I have just struggled to a finish with reading a strange ebook, which is all about the wartime experiences of a Canadian – German who spent time as a tank driver and gunner on the Eastern Front between 1944 and 1945 in the German Army.
This ebook written by Bruno Friesen, the title of which gives you an idea of the style of this ebook (Panzer Gunner: From My Native Canada to the German Ostfront and Back. In Action with 25th Panzer Regiment, 7th Panzer Division 1944-45) makes very heavy reading I found, but if you want to know exactly how to drive a Panzer Mk IV or be the Gunner in a Jagdpanzer IV in excessively fine detail, then this is the ebook for you.

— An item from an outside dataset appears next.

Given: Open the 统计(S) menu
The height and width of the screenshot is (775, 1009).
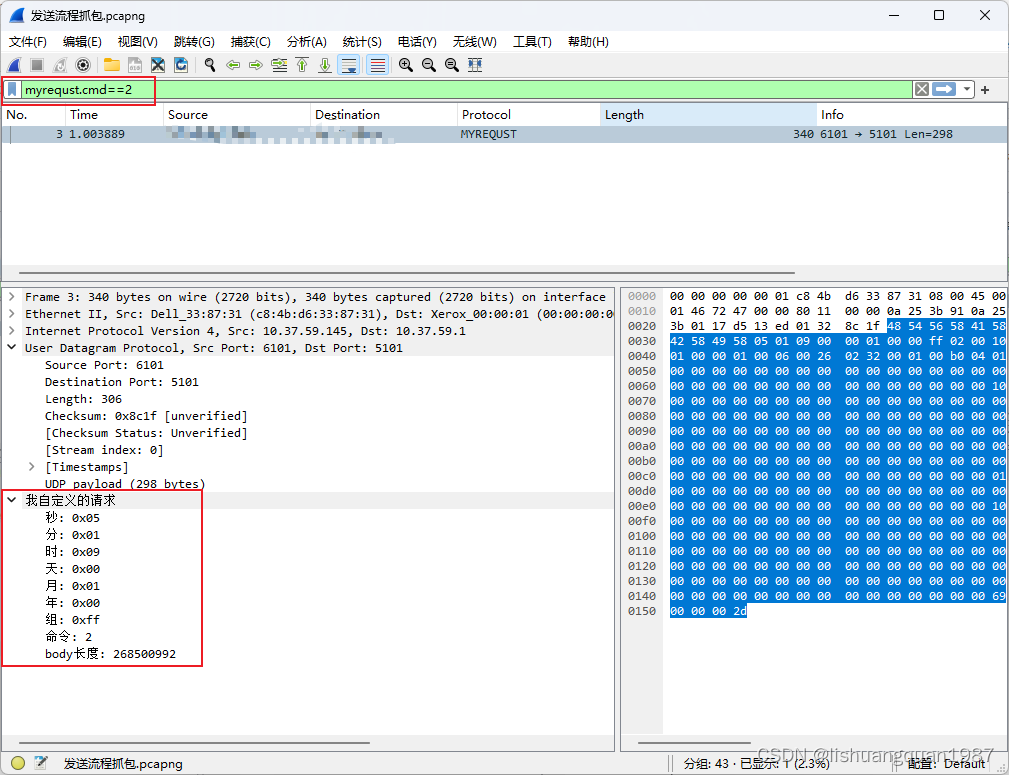Looking at the screenshot, I should pos(361,42).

He sort of swoops through a range of writings styles in this ebook, from deadly serious almost handbook style (spending a whole chapter going into great detail about exactly how to aim, range, fire and hit things with a tank cannon) to relatively small sections dealing with the daily life of a tank crew in the last phases of the war, with all the four letter words and silly games that soldiers the world over have always played. So it is a very uneven book in my view.
Want to drive a tank?
As I said, he gives us very exact information on just about every aspect of working with a tank, how to change gears, how to use the radio and internal communication system, how the machine guns works, the exact duties of each member of the crew and so on. So if you are looking for a handy instruction manual on how to work either the Panzer MK IV or Jadgpanzer IV, with this ebook in your hand you will be able to very quickly declare war on anyone – assuming you happen to own a working example of either of these tanks.
On the actual morality of a Canadian citizen fighting for the German army he is totally silent, and shows absolutely no emotions over the killing that obviously he was actively involved in, both Russian and German deaths seem to have left him completely cold. Rather odd.

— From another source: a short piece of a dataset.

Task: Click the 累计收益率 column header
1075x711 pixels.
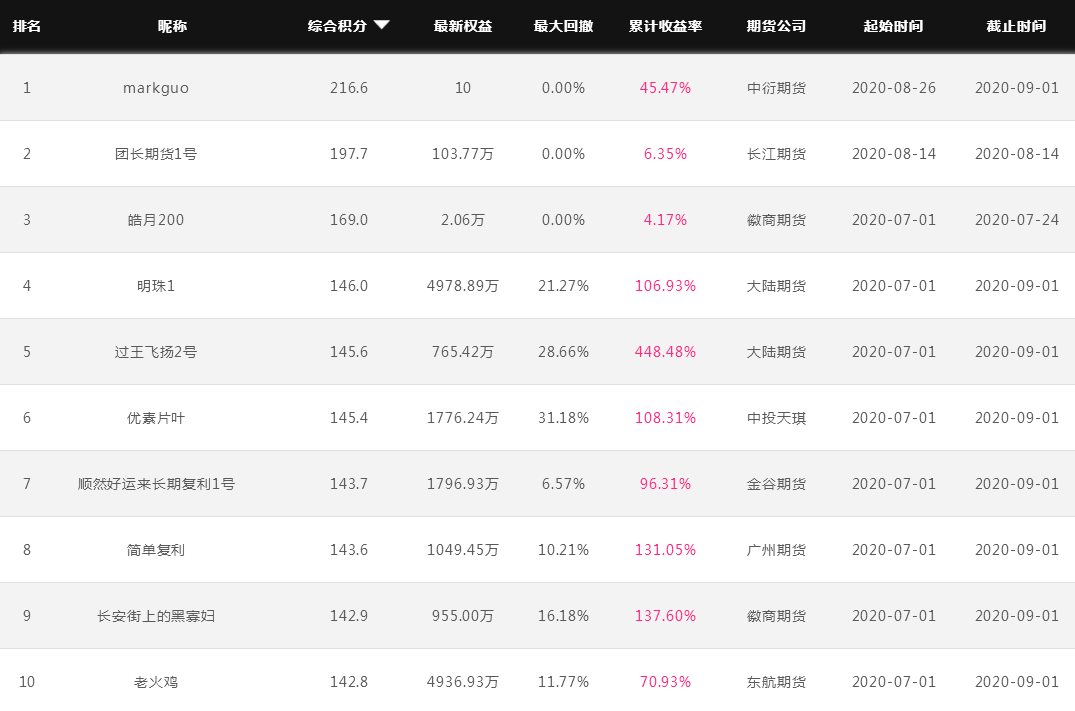Action: (665, 26)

It is a curious mix of a regimental history and in small spasms a personal account of what he experienced, but at no time could I identify with him in his war.
He managed to keep a lot of interesting documents from this period in his life, so we can see his tank driving license, his discharge papers, his army pay book, no end of photos of him and his various tanks, and he has included the necessary appendixes which go into even more technical detail about those vehicles. So as a reference work this ebook is well worth buying (if the period and vehicles are what interests you obviously), but as a personal account of one man’s war, no, not worth buying I would say.

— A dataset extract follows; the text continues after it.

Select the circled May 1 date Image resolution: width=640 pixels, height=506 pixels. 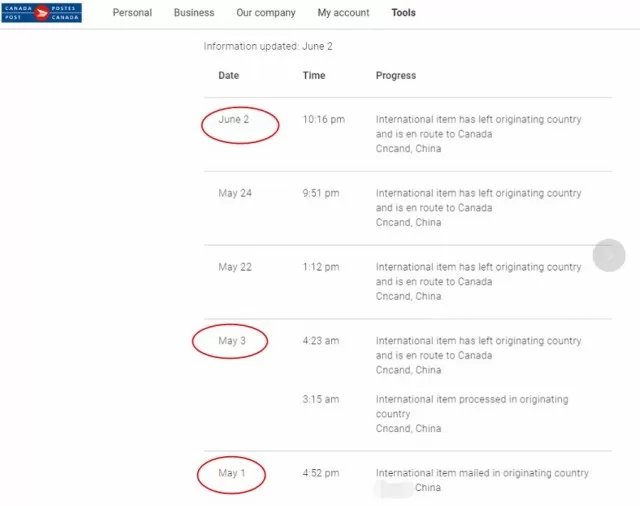point(231,473)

Here is the description at Amazon of this ebook.
“There are few memoirs available of German Panzer crews that focus on the climactic last 12 months of the war on the Eastern Front, 1944-45. What makes Bruno Friesen’s account virtually unique is his family background: his parents came from a German-speaking Mennonite community in Ukraine, and were to all intents and purposes culturally German. To make matters even more complex, in 1924 his parents left the Ukraine for Canada, where Bruno was born. In March 1939 he and his brother Oscar found themselves on a ship bound for Bremerhaven in Germany. He barely spoke German, and had never been to Germany, nevertheless his father envisaged that a better life awaited them in the Third Reich. Needless to say, Bruno became caught up in the Second World War, and in 1942 was drafted into the Wehrmacht. The author provides a full account of his family background, and how, through these unusual circumstances, he found himself a Canadian-born German soldier. The bulk of the book is a detailed account of the author’s training, and his subsequent service with 25th Panzer Regiment, part of 7th Panzer Division. As the title suggests, Bruno Friesen served as a gunner aboard, initially, Panzer IVs, before crewing the lesser-known Jagdpanzer IV tank hunter. The author provides a fantastic amount of information about these two vehicles, and how the crews actually fought in battle with them. This kind of ‘hands-on’ detail has almost never been available before, particularly such extensive information concerning the characteristics and combat performance of the Jagdpanzer IV. Apart from providing a large fund of information about specific German tanks and their combat performance, the author writes in great detail about the combat the experienced on the Eastern Front, including tank battles in Rumania, spring 1944, Lithuania in the summer of 1944, and West Prussia during early 1945. If one wants to know how German tank crews fought the Soviets in the last year of the war, then this book provides an outstanding account, containing material simply not found elsewhere. The author closes his account by reflecting on his post-war efforts to return to Canada, which eventually succeeded in 1950, and his subsequent life there. This book is not just a critique of armored fighting vehicles and tank warfare, it is above all a very human story, told in a lively, conversational and fluid manner, and is a remarkable contribution to the literature of the Second World War“.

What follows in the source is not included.